Microsoft CEO Steve Ballmer and New York mayor Michael Bloomberg announced a cloud computing initiative this morning that is projected to save the city $50 million over the next five years. Cloud computing refers to a setup where a single remote entity, in this case Microsoft, powers the resources, software and information for all the city’s computers, much like a single company could create and maintain a city’s electrical grid.
The partnership was made possible by a new executive order the mayor signed into law, which centralized planning and oversight of the city’s information technology under a single agency, the Department of Information Technology and Telecommunications — DoITT for short.
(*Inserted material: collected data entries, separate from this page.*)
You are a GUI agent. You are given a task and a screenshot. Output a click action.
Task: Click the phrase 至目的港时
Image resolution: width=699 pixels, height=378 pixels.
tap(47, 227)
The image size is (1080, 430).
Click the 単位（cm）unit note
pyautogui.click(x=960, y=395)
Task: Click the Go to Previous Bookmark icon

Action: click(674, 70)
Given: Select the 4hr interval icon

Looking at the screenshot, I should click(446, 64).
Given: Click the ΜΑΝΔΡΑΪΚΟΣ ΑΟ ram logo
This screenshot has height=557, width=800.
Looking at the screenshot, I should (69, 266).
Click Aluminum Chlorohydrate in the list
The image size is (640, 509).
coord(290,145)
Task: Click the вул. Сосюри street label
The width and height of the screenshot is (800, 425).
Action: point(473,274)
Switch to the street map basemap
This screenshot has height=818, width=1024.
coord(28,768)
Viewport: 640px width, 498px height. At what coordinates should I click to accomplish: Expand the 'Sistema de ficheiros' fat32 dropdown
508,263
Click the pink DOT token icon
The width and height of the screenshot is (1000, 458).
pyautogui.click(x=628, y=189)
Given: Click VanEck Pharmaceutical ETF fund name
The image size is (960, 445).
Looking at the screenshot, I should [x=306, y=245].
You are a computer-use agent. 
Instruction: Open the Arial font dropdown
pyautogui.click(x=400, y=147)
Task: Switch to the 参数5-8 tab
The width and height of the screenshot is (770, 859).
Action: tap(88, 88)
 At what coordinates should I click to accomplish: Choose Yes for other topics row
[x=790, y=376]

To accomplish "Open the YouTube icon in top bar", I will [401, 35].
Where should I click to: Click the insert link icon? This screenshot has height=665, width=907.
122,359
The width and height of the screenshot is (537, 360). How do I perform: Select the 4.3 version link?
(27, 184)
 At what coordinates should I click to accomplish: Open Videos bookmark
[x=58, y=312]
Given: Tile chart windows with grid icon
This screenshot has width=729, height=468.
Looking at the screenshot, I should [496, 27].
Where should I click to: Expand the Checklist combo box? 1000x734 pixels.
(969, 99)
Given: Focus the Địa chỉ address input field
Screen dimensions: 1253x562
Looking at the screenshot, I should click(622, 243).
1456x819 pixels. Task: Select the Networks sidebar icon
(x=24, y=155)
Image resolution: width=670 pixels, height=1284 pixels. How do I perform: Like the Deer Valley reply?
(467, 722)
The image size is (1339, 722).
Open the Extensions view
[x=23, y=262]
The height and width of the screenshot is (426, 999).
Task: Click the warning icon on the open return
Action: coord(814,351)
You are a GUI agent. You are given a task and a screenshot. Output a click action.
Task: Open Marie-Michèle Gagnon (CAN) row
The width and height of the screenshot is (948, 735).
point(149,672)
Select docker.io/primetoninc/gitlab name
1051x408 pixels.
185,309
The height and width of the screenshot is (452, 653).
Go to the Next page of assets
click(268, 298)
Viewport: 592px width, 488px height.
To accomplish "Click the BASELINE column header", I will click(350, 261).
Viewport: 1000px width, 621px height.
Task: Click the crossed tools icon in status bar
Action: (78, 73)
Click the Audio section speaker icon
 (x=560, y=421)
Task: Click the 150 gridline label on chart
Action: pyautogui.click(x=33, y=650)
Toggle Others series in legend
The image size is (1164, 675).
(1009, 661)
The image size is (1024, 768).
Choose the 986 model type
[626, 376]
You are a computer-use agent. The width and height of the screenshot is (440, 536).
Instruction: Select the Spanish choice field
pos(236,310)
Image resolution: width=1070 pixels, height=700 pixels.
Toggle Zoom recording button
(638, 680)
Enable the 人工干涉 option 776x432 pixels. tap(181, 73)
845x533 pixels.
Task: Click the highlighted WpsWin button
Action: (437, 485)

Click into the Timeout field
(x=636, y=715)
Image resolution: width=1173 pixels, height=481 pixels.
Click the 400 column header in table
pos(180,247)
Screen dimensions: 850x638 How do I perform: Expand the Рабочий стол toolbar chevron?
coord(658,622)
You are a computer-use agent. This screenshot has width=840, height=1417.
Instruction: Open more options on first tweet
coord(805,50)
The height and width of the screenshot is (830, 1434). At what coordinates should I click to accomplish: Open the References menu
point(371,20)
Before today, every city agency handled its own IT and software licensing. To give some perspective on how wasteful this is, imagine if the Department of Education had to source, install and manage it own plumbing in every one of its buildings. That’s the analog equivalent of letting each agency control its own IT. Not only did these agencies lack the expertise needed, but by acting independently they also lost out on massive economies of scale.
Under the new plan, Microsoft will power all the city’s computer needs, consolidate their server and data storage, and allow city employees to choose from different levels of licensing, depending on their needs.
As with many of Mayor Bloomberg’s efforts, this initiative tries to bring the best of the business world into the realm of government.
To deliver services efficiently and function at the highest level, City employees need the same technological resources that top private sector businesses provide to their employees. By capitalizing on the city’s buying power, consolidating dozens of separate City agencies licensing agreements into a single one and paying for software based on use…we’ve found ways to offer our employees Microsoft’s newest, state-of-the-art computing tools while reducing cost to taxpayers.
Cloud computing is certainly the next big thing in business and government, and it’s great to see New York embracing the technology without getting bogged down in the debates over privacy that have snarled efforts elsewhere to shift services to the cloud.
As for Microsoft, the deal is a big win, not only because New York provides so many customers, but because the endorsement of a relatively tech savvy mayor like Bloomberg adds a boost to their reputation. Microsoft will have to avoid stumbling the way Google’s cloud services did in LA. We just hope city employees won’t have to snyc with Windows 7 Mobile, which has yet to debut a solid smartphone or tablet.